Research
The transformation of normal cells into cancer cells and their subsequent acquisition of therapeutic resistance cannot be fully explained by genetic mutations alone; instead, epigenetic and epitranscriptomic dysregulation plays a central role in these processes.
Accordingly, our lab aims to elucidate the molecular mechanisms by which epigenetic and epitranscriptomic regulatory pathways are rewired in cancer, and how these alterations drive malignant transformation and therapeutic resistance.

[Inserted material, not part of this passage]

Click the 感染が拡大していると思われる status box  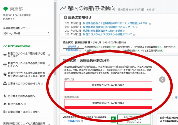[x=108, y=85]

Mechanistic regulation of oncogenic RNA splicing
In cancer and therapy-resistant states, RNA processing is extensively reprogrammed, and oncogenic RNA splicing plays a critical role in cancer cell survival and adaptation.
My research focuses on elucidating the molecular mechanisms by which RNA-binding proteins (RBPs) and other regulatory factors control oncogenic RNA splicing, as well as identifying aberrant splicing events that are selectively enriched in malignant conditions.
Coupling between epigenetic–transcriptional networks and RNA splicing
Alterations in RNA splicing are not merely post-transcriptional events, but are tightly coupled to changes in the epigenetic landscape and molecular interaction networks mediated by transcription factors and other regulatory elements.
This research aims to define how transcriptional regulation, chromatin organization, and RNA processing are integrated into a coordinated regulatory axis in cancer.
Identification of novel regulatory factors through CRISPR-based screening
To uncover essential regulators of cancer progression and therapeutic resistance, I plan to employ CRISPR-based functional screening approaches.
This strategy will enable the identification of novel regulatory factors within epigenetic and epitranscriptomic networks, followed by mechanistic characterization of their roles in malignant gene regulation.